- **Given data**:
************
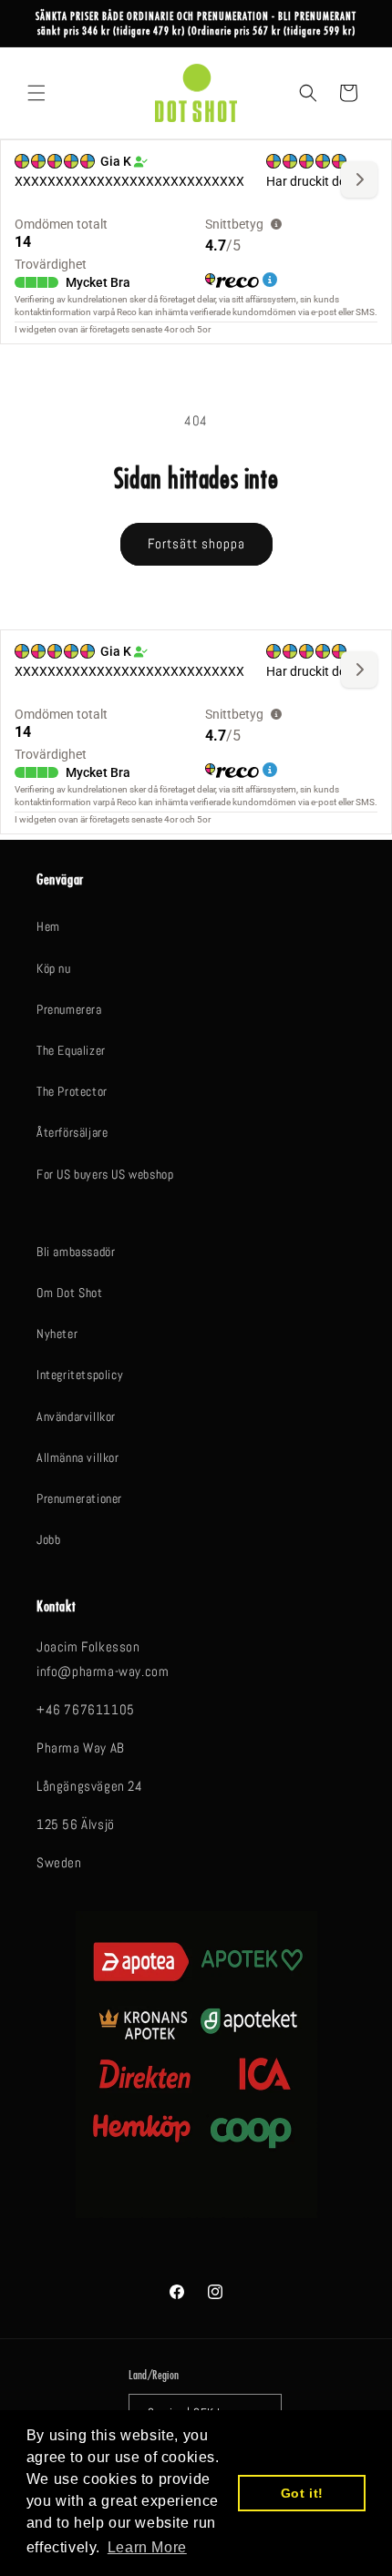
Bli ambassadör (75, 1251)
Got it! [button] (302, 2493)
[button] (36, 93)
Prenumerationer (79, 1498)
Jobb (48, 1539)
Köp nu (53, 968)
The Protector (72, 1091)
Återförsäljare (72, 1132)
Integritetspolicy (79, 1374)
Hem (48, 926)
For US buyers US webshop (104, 1174)
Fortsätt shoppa (196, 543)
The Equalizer (71, 1050)
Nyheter (56, 1333)
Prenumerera (69, 1009)
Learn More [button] (147, 2547)
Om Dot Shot (69, 1292)
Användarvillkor (76, 1416)
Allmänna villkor (77, 1457)
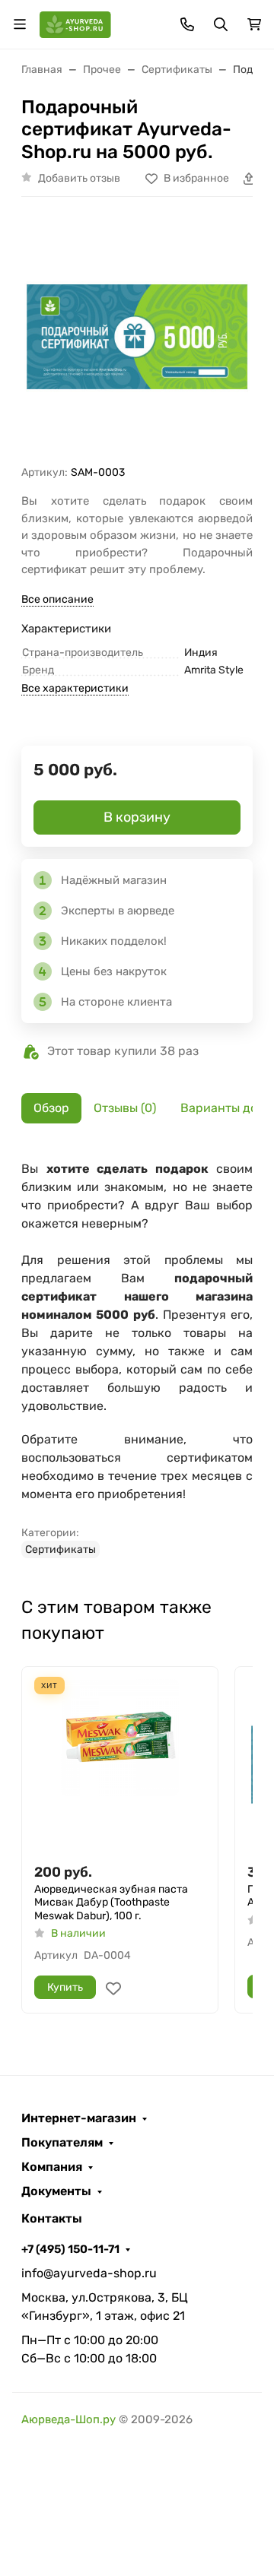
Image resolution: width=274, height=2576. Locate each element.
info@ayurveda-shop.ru (89, 2273)
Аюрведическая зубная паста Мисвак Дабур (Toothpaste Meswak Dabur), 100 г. (111, 1902)
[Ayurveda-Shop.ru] (75, 23)
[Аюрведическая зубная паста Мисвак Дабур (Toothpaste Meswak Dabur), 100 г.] (120, 1764)
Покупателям (62, 2143)
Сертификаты (60, 1549)
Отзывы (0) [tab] (125, 1108)
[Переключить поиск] (220, 24)
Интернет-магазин (78, 2118)
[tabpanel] (137, 1359)
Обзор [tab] (51, 1108)
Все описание (57, 599)
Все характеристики (75, 688)
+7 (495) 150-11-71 (70, 2249)
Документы (56, 2191)
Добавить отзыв (79, 178)
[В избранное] (113, 1988)
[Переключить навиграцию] (19, 24)
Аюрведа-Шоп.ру (68, 2419)
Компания (51, 2167)
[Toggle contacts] (187, 24)
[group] (137, 336)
************
- **Directions for this task**: Please restate word for word the lines of the material above, beginning with the one that holds "[В избранное] (113, 1988)" and ending with the last.

- **Solution below**:
[В избранное] (113, 1988)
[Переключить навиграцию] (19, 24)
Аюрведа-Шоп.ру (68, 2419)
Компания (51, 2167)
[Toggle contacts] (187, 24)
[group] (137, 336)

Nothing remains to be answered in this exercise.